Baylisascaris Procyonis is a large roundworm of the family ascaridiae that is a common parasite in raccoons. Human infection occurs through ingestion of eggs, which can present as three main clinical syndromes including visceral larva migrans (VLM), neural larva migrans (NLM) and ocular larva migrans (OLM) [10]. OLM is caused by access of the nematode to the eye through the retinal arteries and can manifest as diffuse unilateral subacute neuroretinitis (DUSN), characterized by vision loss, papillitis, and vitritis [10]. Baylisascaris Procyonis is considered the primary etiologic agent in the large nematode variant of DUSN [11,12]. Systemic infections resulting in devastating eosinophilic meningoencephalitis, as well as co-infection with herpes simplex virus with ocular manifestations have been reported in the past in both adults and children [11,12]. However, to our knowledge this case represents the only known case of concurrent systemic Baylisascaris Procyonis and VZV infection with ocular involvement in a patient PNP deficiency.
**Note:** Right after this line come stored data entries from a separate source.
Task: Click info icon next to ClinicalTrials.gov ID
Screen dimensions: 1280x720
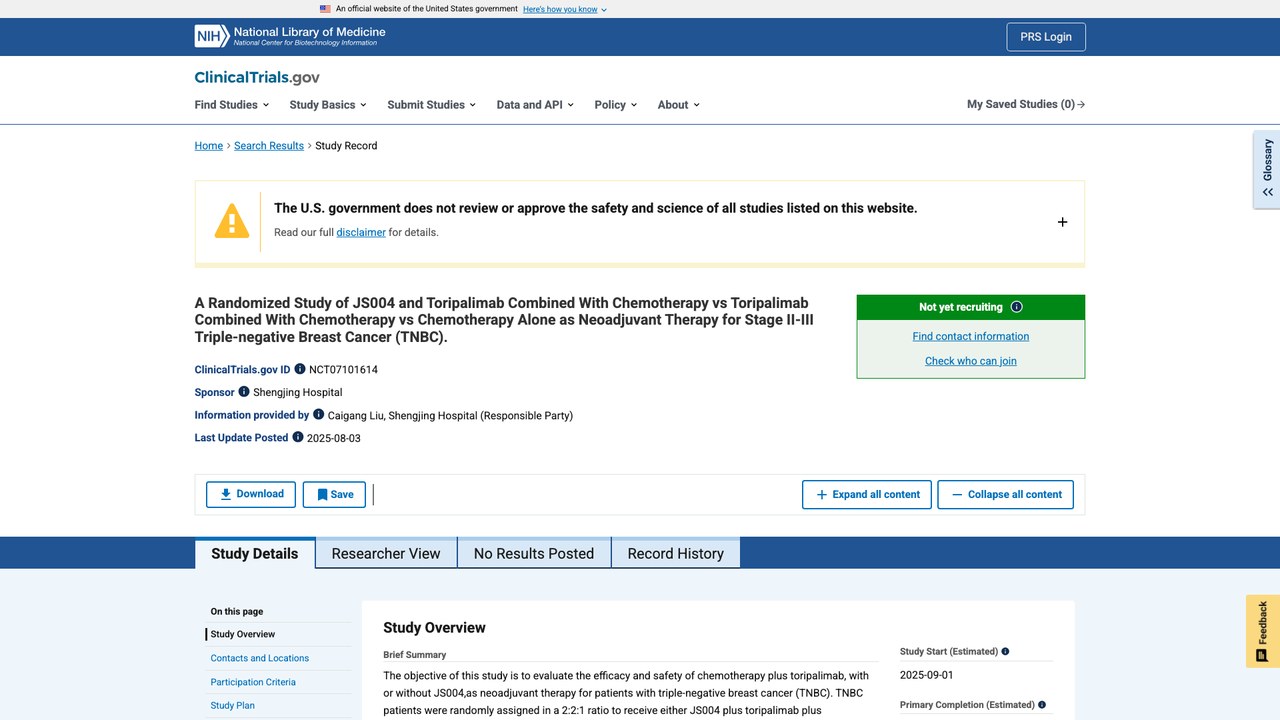Action: [x=300, y=369]
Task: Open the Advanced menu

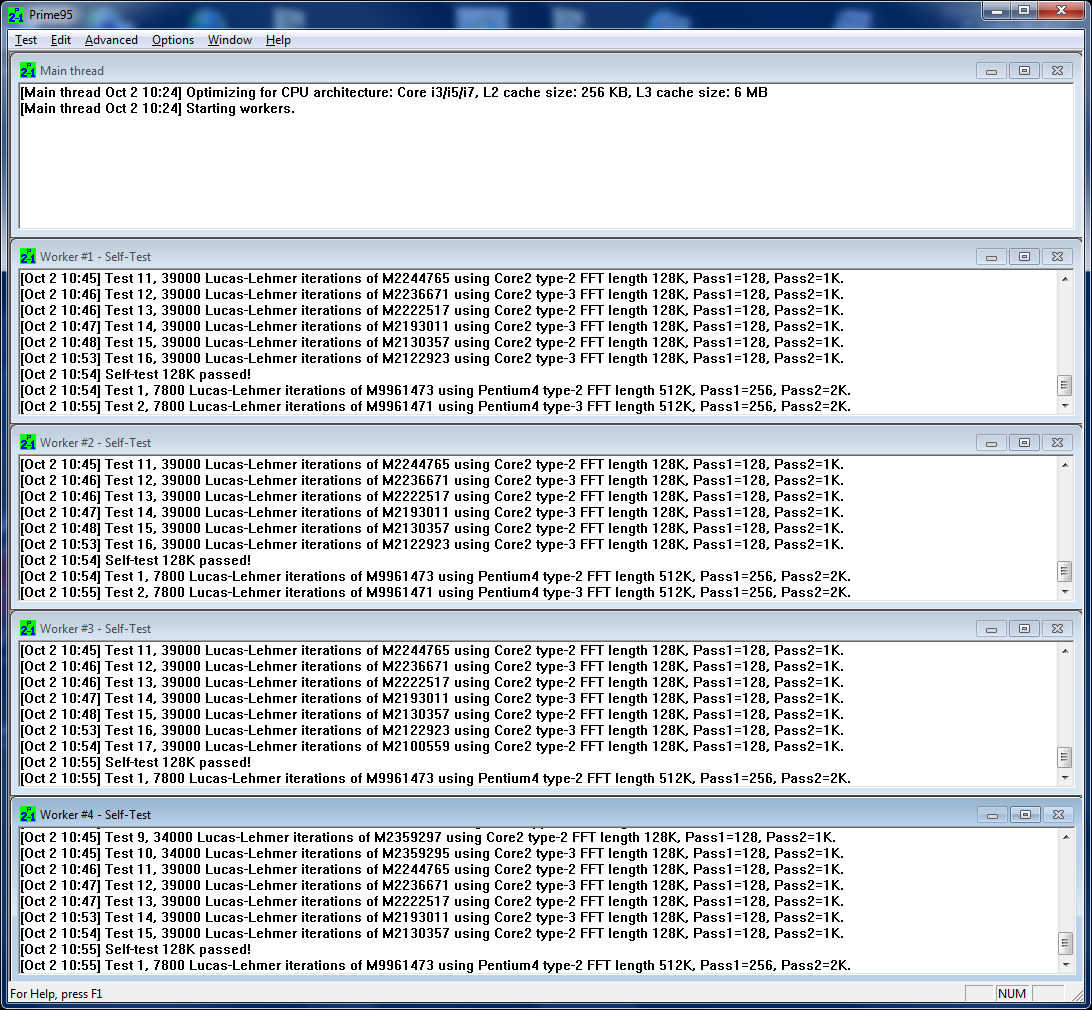Action: (x=111, y=40)
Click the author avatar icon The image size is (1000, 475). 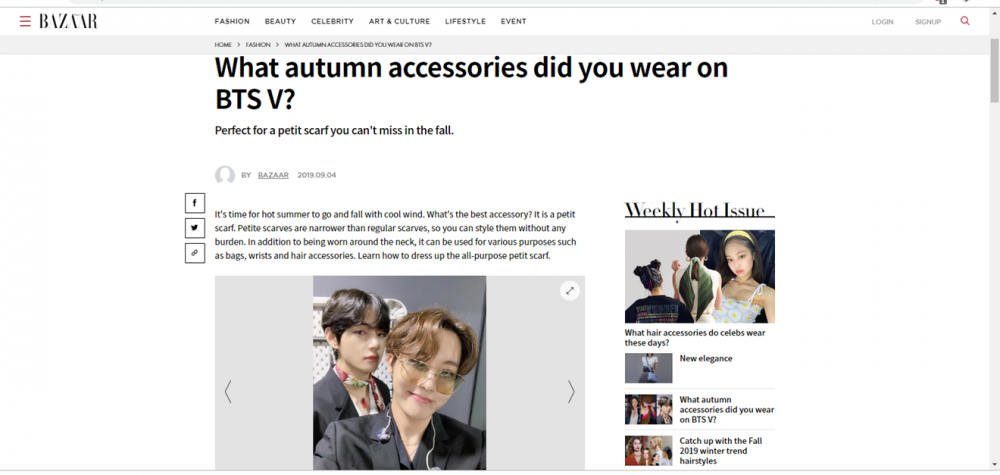point(224,175)
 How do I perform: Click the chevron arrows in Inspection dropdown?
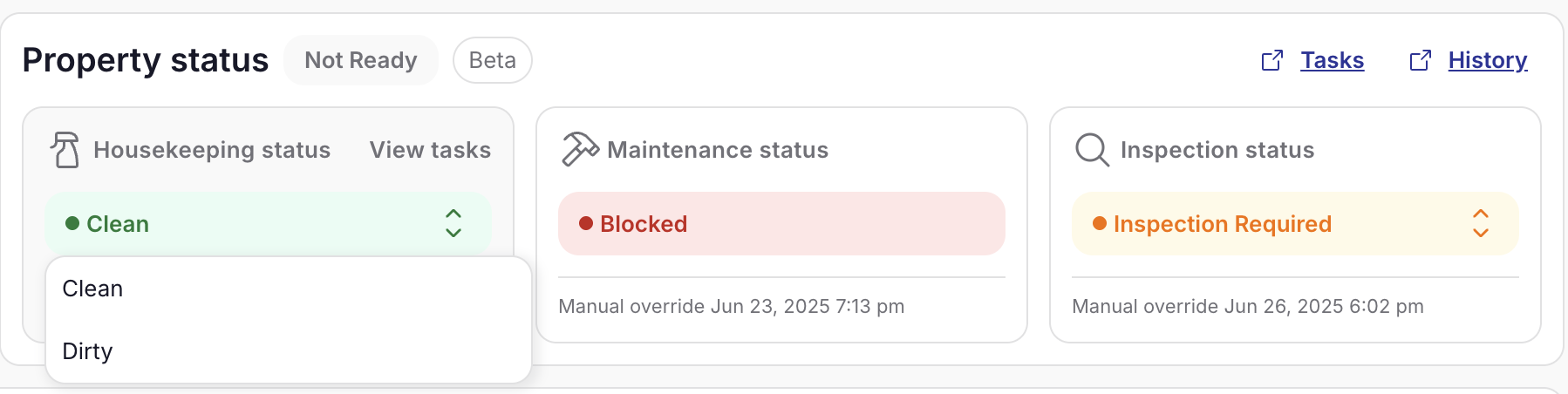click(x=1480, y=224)
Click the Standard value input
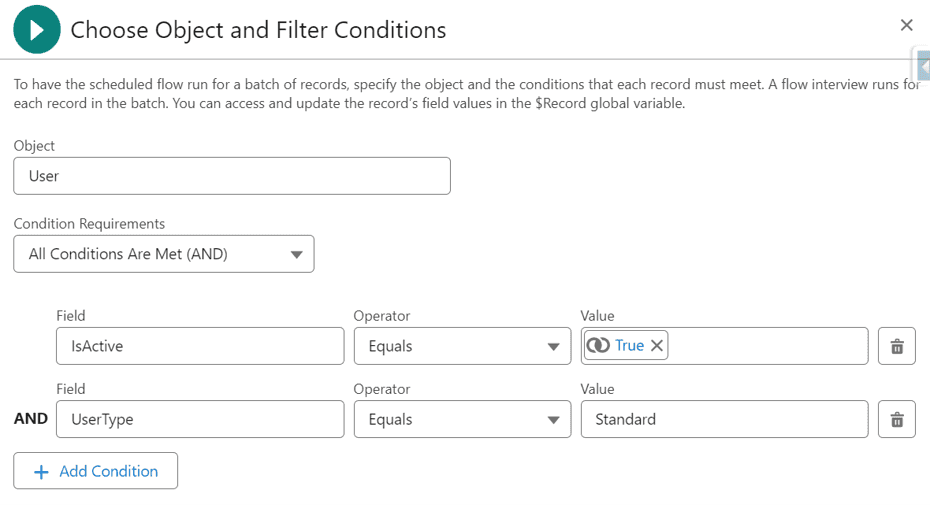The width and height of the screenshot is (930, 505). (724, 420)
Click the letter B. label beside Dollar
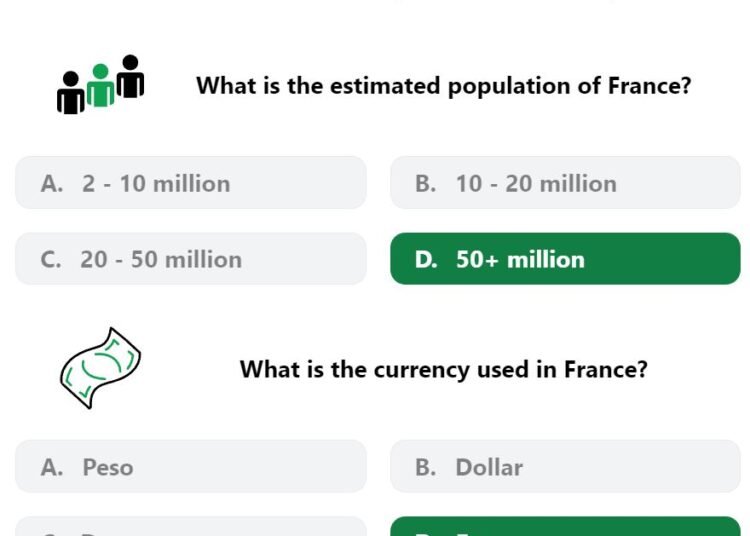 tap(426, 467)
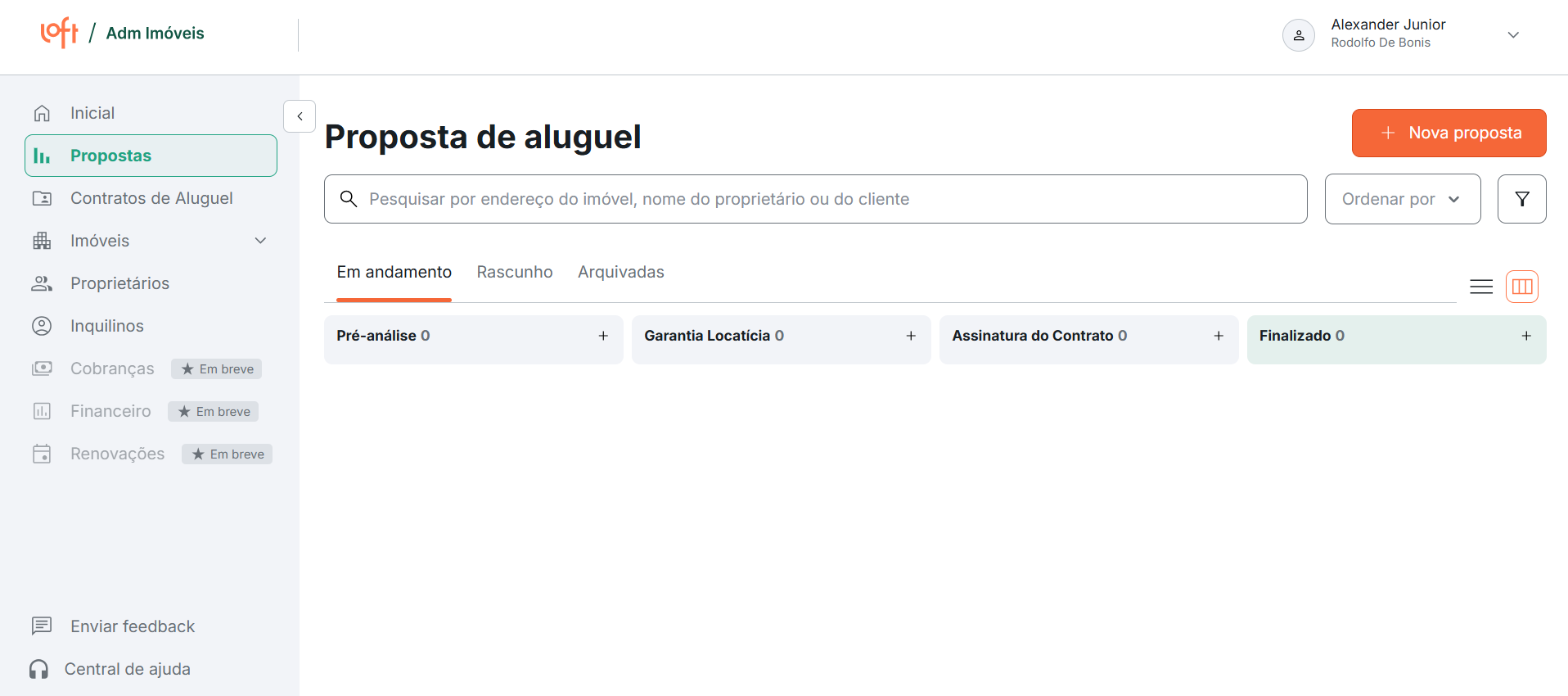The image size is (1568, 696).
Task: Go to Contratos de Aluguel
Action: (x=151, y=198)
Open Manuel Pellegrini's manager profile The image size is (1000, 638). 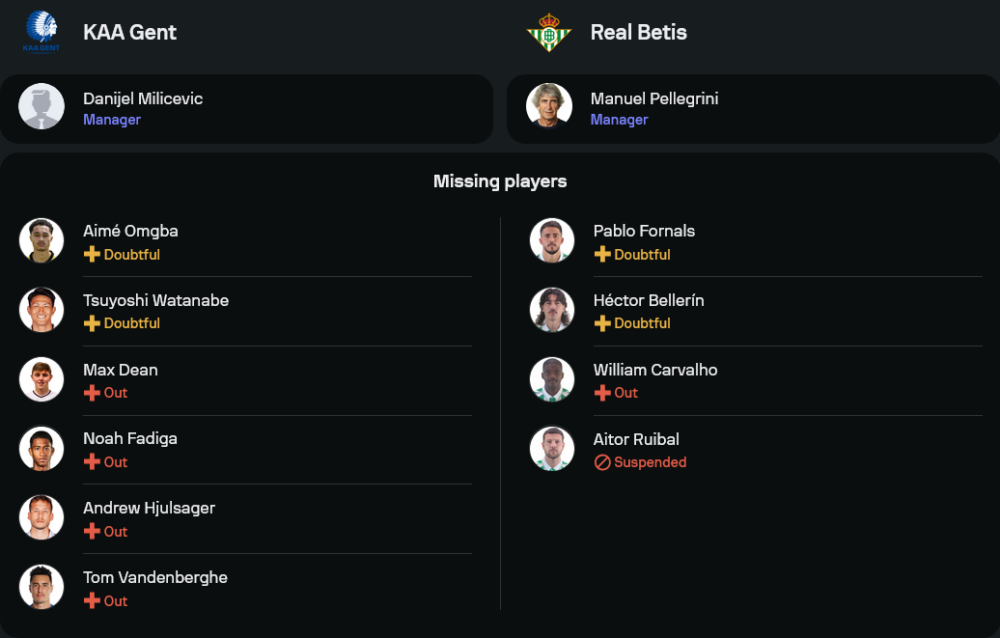pyautogui.click(x=654, y=99)
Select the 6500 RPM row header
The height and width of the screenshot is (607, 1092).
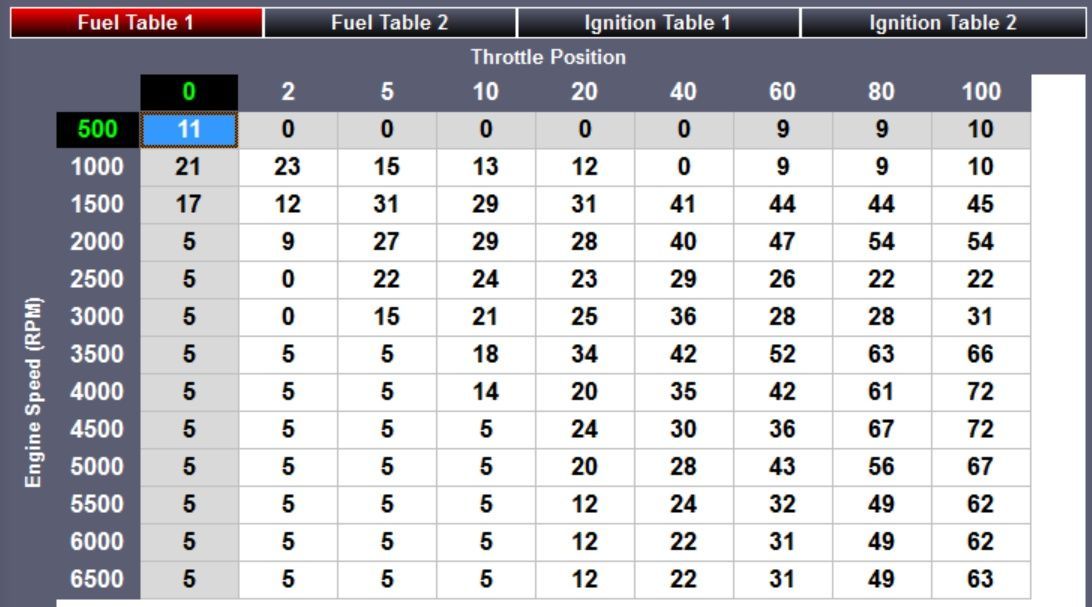pyautogui.click(x=98, y=579)
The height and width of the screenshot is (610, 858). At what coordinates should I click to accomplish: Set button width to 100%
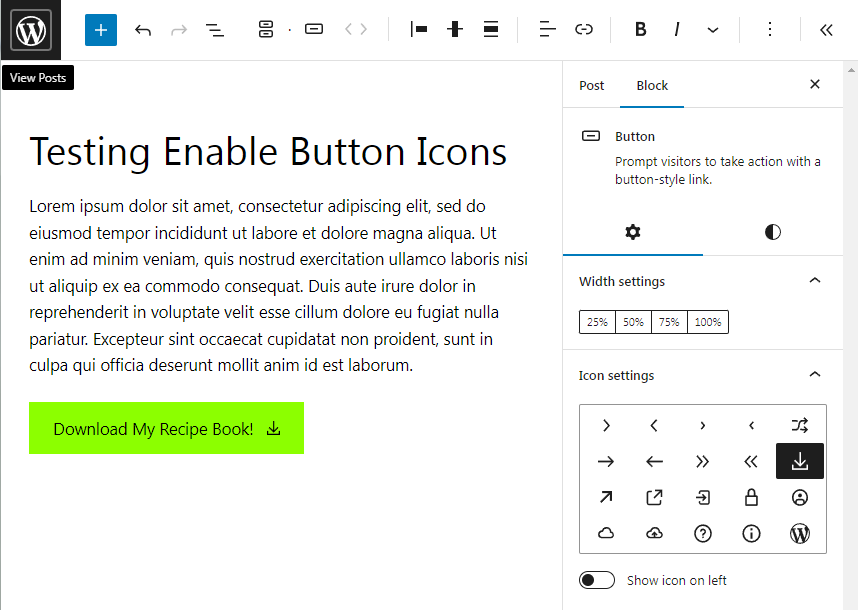[708, 322]
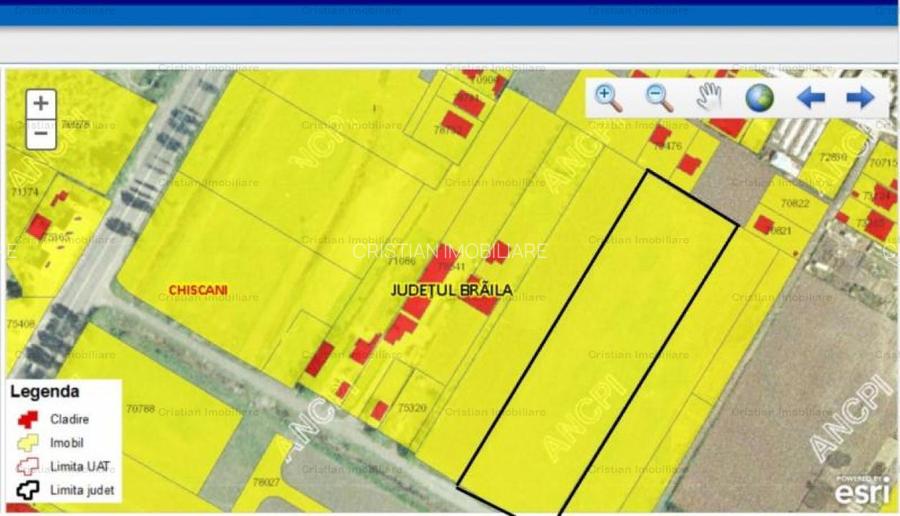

Although vitreous cultures for bacteria and parasites were negative in our patient, there was not enough sample to perform a Western blot assay employing the rBPAG1 antigen, which remains the gold standard for serodiagnosis of Baylisascaris Procyonis [10]. Nonetheless, our patient had significant unilateral vitritis and retinal detachments in the setting of positive CSF testing for Baylisascaris Procyonis, which significantly raises the suspicion for DUSN. Interestingly, our patient was previously diagnosed with cerebral palsy and developmental delay of unknown etiology. However, given our patient’s underlying diagnosis, his neurological and cognitive dysfunction is likely related to PNP deficiency rather than cerebral palsy. Studies in mice have shown that early PNP replacement prevented cerebellar damage and motor abnormalities [9]. Furthermore, it has been shown that while HSCT can reconstitute immune function, it does not reverse neurological damage [9]. These findings underscore the importance of early diagnosis in these children to prevent progressive neurological dysfunction, and devastating sequelae from CNS infections.